Building Sustainable Teams

Disruption comes in many forms, but rarely does it arrive simultaneously and globally.

The pace of change has been accelerating for decades, yet many of us find ourselves as now not only locked down, but also locked out of our ability to change. So how do we move on to a sustainable future?

Sustainability, in this context, is not only an environmental matter, it is about widening the concept so that the entire playing field understands how they too, are accountable. The underlying common values must cascade down to the team and on an individual level. It literally means building adaptable, trusting teams that can create their own future and do so consistently and on an ongoing basis. Creating just the right team can be difficult. And once you create one, getting all the nuances right – it’s near impossible to sustain. Yet sustaining teams is a foundational element to any successful effort, team, organization, and company. Small businesses. Large businesses. All industries, around the globe.

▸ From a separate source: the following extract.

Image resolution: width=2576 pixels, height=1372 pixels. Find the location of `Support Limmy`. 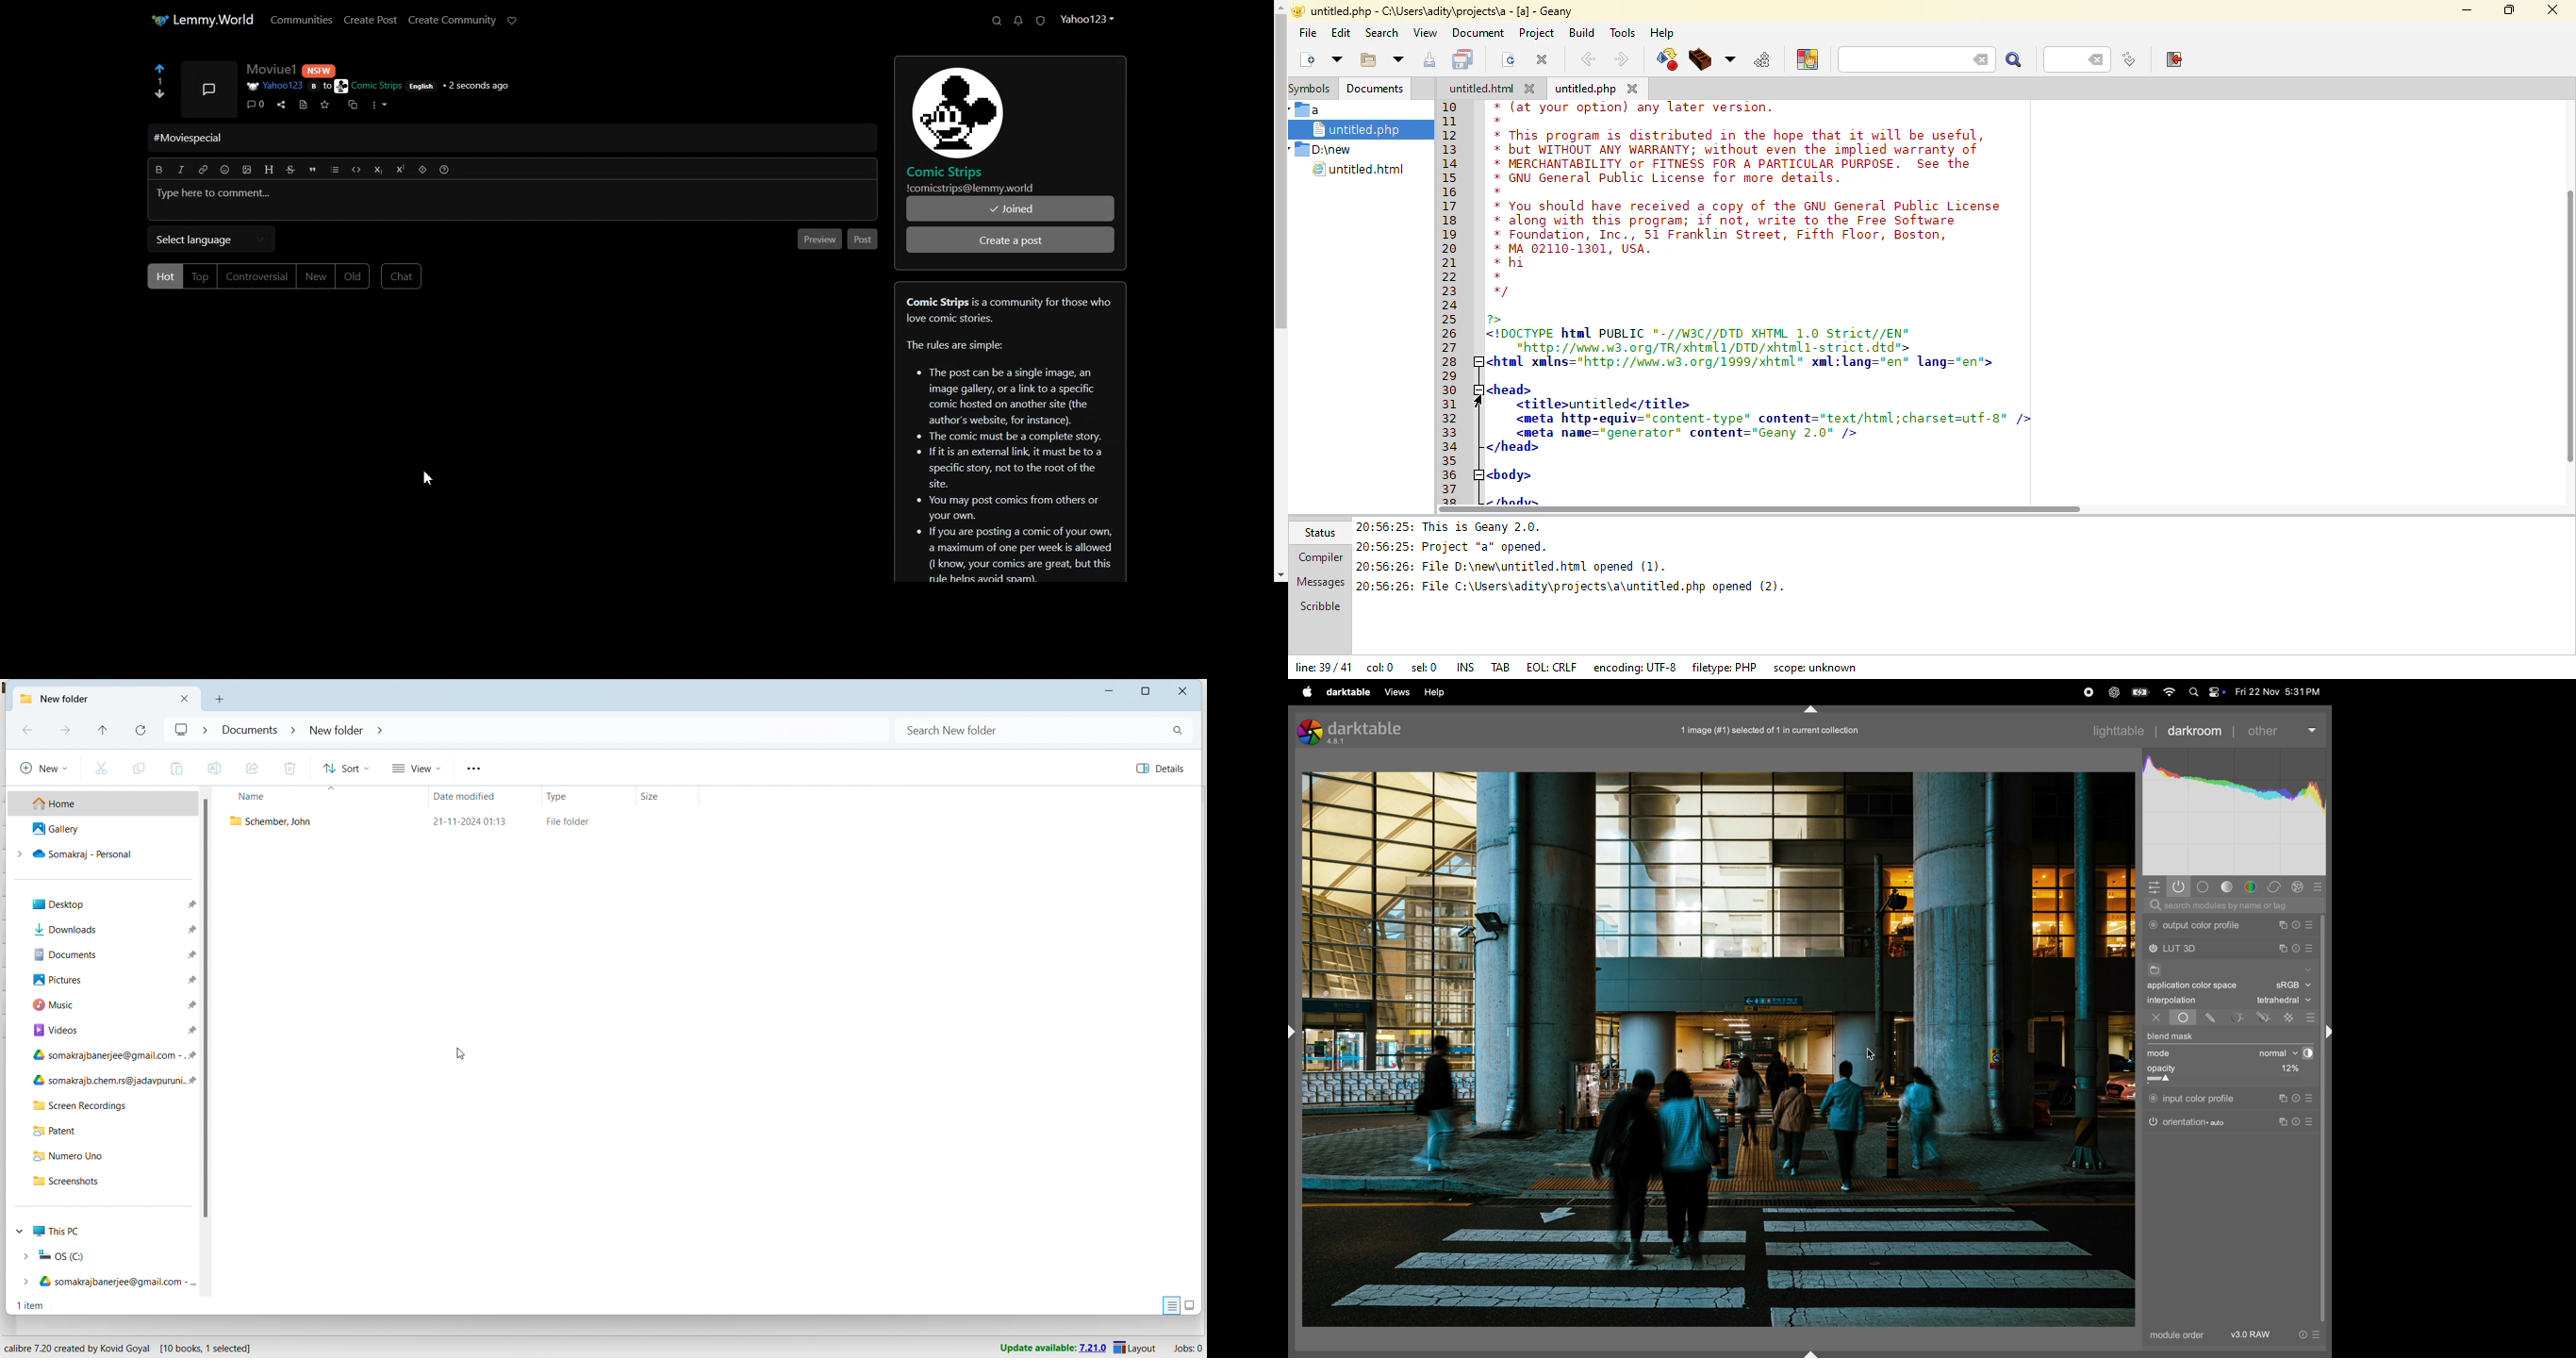

Support Limmy is located at coordinates (515, 20).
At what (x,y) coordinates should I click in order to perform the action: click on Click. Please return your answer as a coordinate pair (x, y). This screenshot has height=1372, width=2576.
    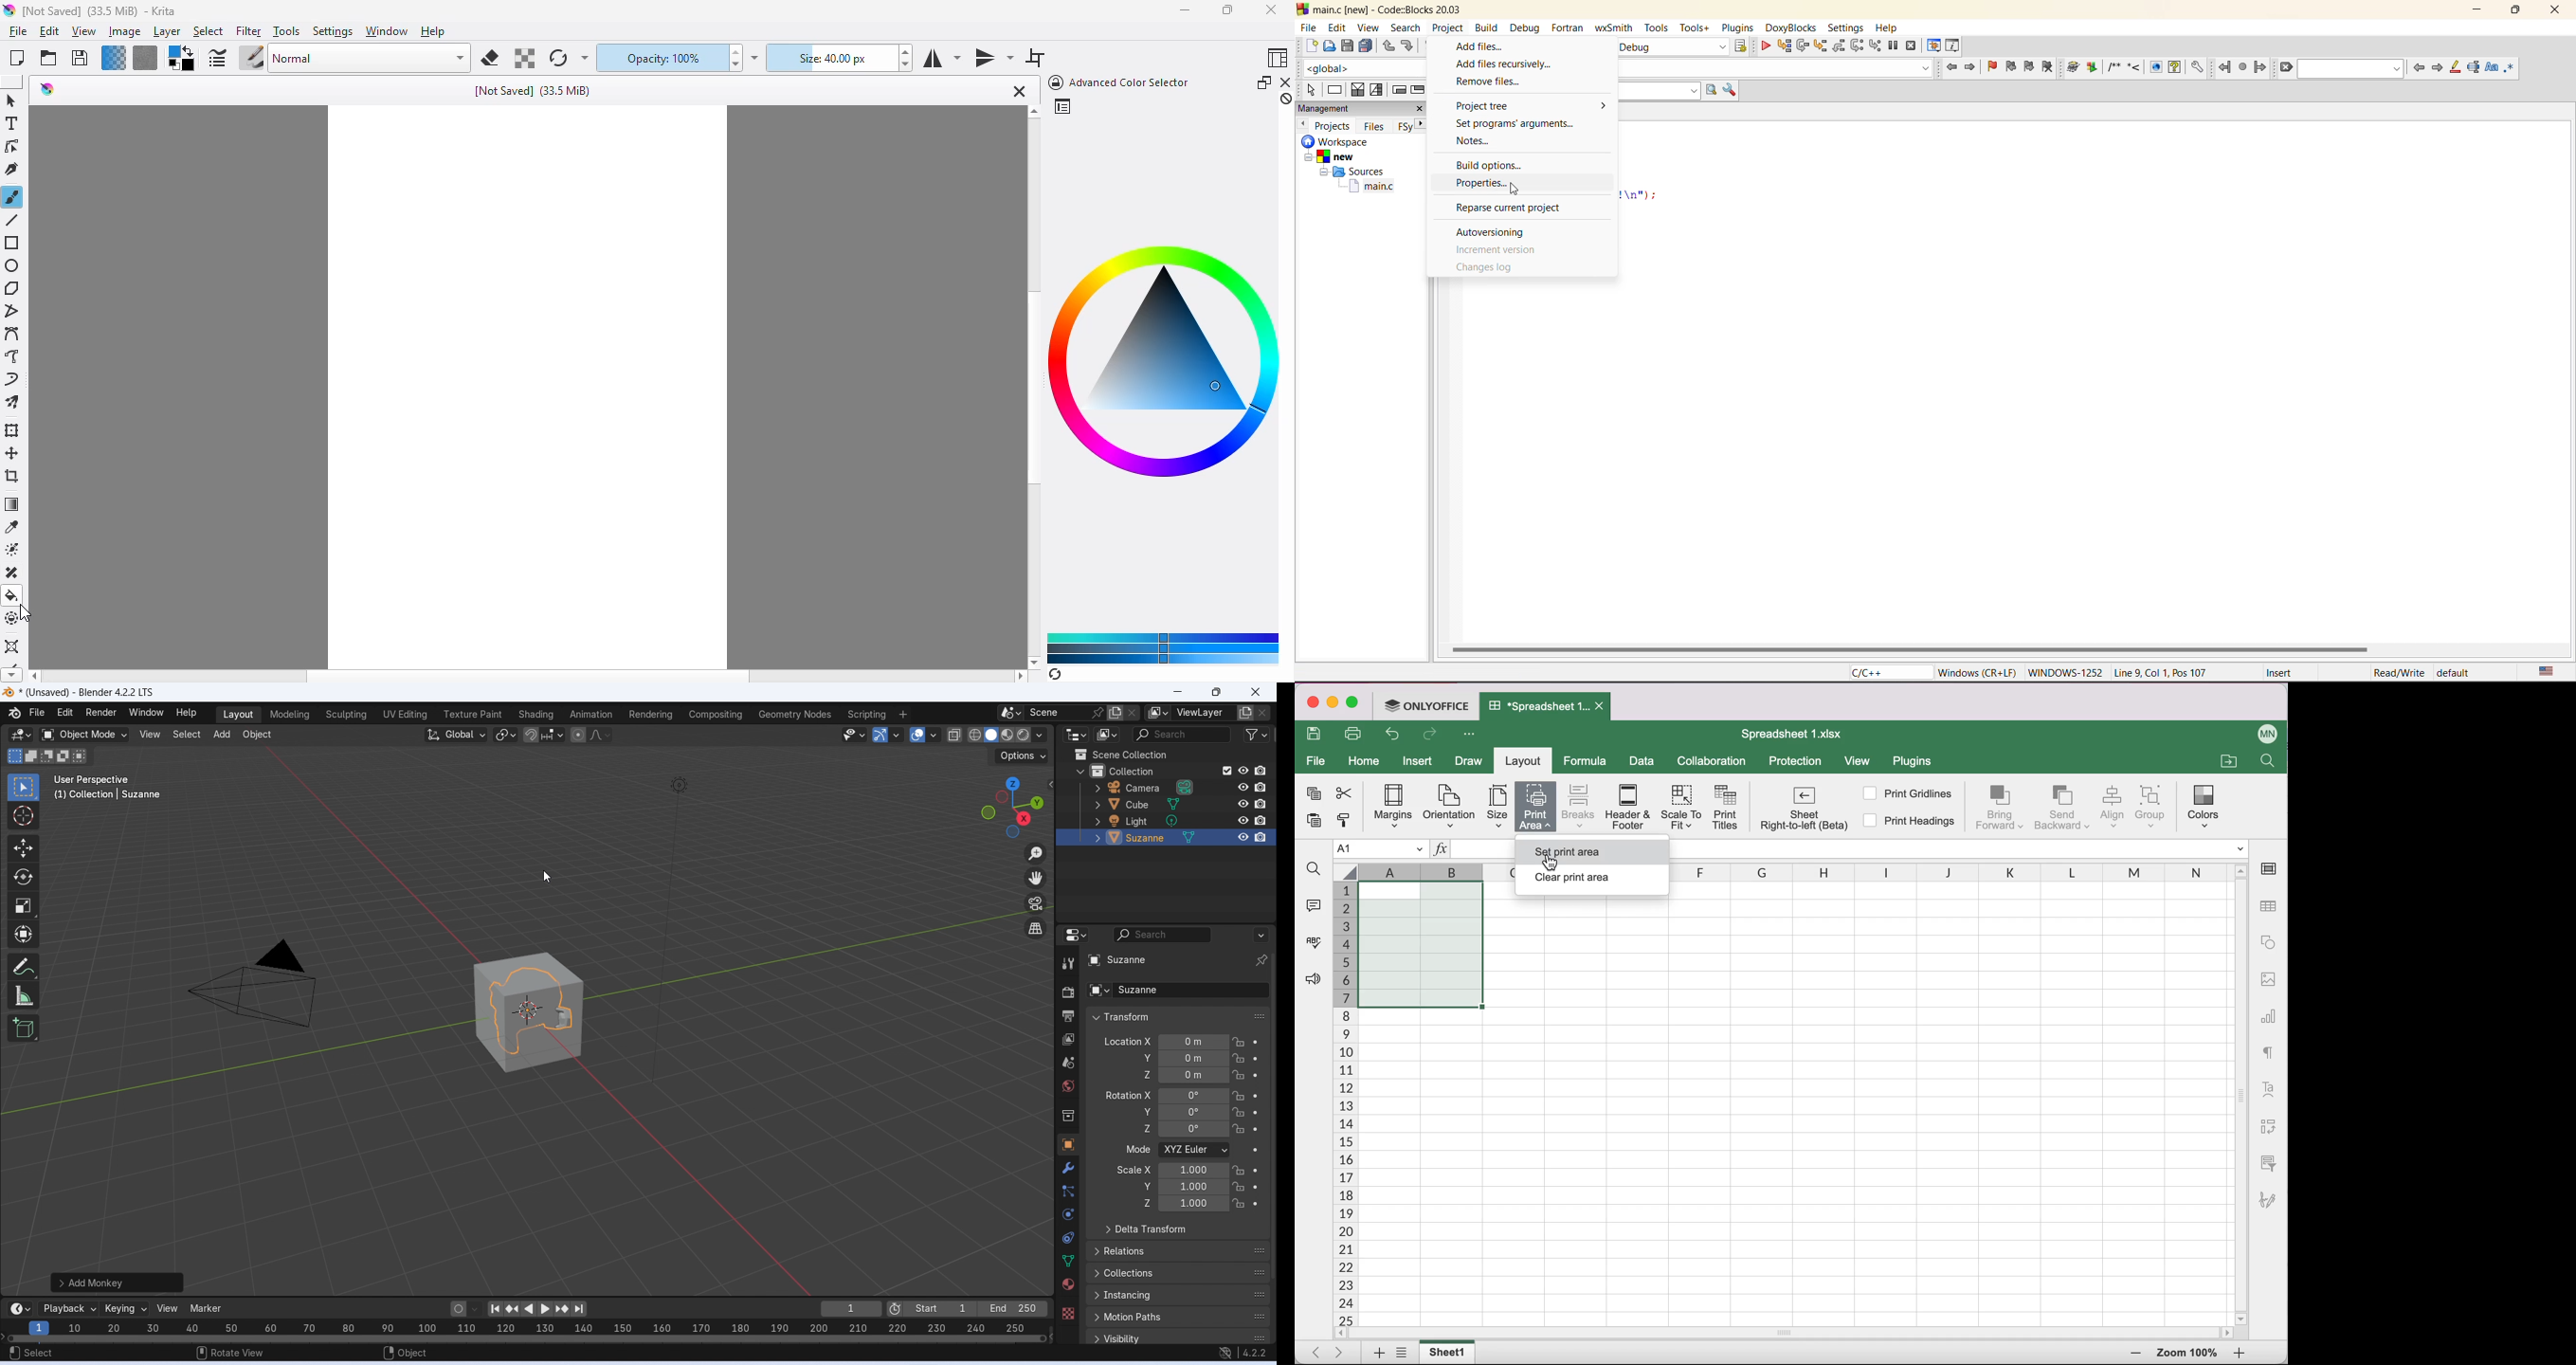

What makes sustaining an effective team so difficult? In my experience, there are four challenges a team must be able to overcome in order to be effective.

  1. Trust.
  2. Common purpose.
  3. Adapt-Ability in the face of constant change.
  4. Systemic Interconnection.


Trust is a topic upon which much is written. I’ve found that the most effective teams are those where trust is established quickly. This allows people to get past concerns related to feeling awkward or self-conscious and get to work. How do teams achieve that?

• Creating a work environment that is authentic and psychologically safe to explore corrections, interconnections and new concepts

• Encouraging people to bring an open mind, getting past traditional practices and biases, recognising that many of these are unconscious and therefore require a culture of openness and feedback

• Providing people, the opportunity to “get real and reveal themselves” and enjoy each other as…people!


Aligning your team in the pursuit of a common purpose/goal/objective is a second factor. In the absence of that unified approach, the team could (most likely will) fail with no clear sense of direction, process or results. A key reason for this is that without a clear purpose, the primary task of the group (because it is not strictly speaking a team in that case) becomes survival, due to confusing meaning and a building of conscious and unconscious social anxieties. This calls for a social teaming process to mitigate this risk. Alignment leads to effectiveness when:

• The common purpose is ambitious and overarching enough to appeal to a greater and common good that has real meaning and heartfelt aspiration – too small and it will not interest or stretch people to grow, and only serving a narrow good, will not enable the emotional connection.

• Inclusion - team members are given an opportunity to contribute to the determination of the objectives and process

• Individuals are valued for their creativity and innovation

• Collaboration is encouraged and nurtured, with a containing social teaming process to help make sense of the lived experience (the process as it happens) as well as the objectives and tasks of the work involved.


Every team will face change. Just as individuals do, teams struggle with handling it effectively. Those teams (and by extension the leaders and individuals within) that are resilient as they meet those changes will be best equipped to handle them. The most resilient teams (and therefore the most sustainable ones) can do the following:

• Recognise behavioural patterns and work to disrupt them, without fear, and with competence

• Tap into the viral nature of ideas and emotions in the workplace

• Ensure individuals and teams are innovative in thinking and flexible in action

• Embrace the greater good


Teams do not exist in a bubble or even within a silo of their own firm, or industry or cluster but in a community and ecosystem on our planet. Our entire existence involves groupings and interdependencies, exchanges and trades between these groupings.

Every small positive action made by any grouping builds not only sustainability for itself but in a small but meaningful way for the greater good. Therefore, the more we understand this web of interactions and master how to shift groups into performing teams, the more we can understand the nature of human systems and how to help them perform within the overall biodiversity of our entire existence.

Teams, therefore, are the vehicle through which organisations connect up with themselves and their entire eco-system. Learning the language of teams, and how to join, connect and transfer between teams is a vital process that all organisations must strategize for cultural change and organisation adaption in a crisis. Teaming as a philosophy, a strategy and capability is a new way of understanding our stake-holder-driven world and the shifts of power and attention to multiple outcomes, it is a must for continued organisational viability.

If you don’t have this, your organisation will become brittle and fragile against the pressures of a rapidly changing world and be subject to the disruptive anxieties that cause splitting, drifting and eventually sinking. Ultimately you will lose your best talent to those organisations that understand and are already building this capability.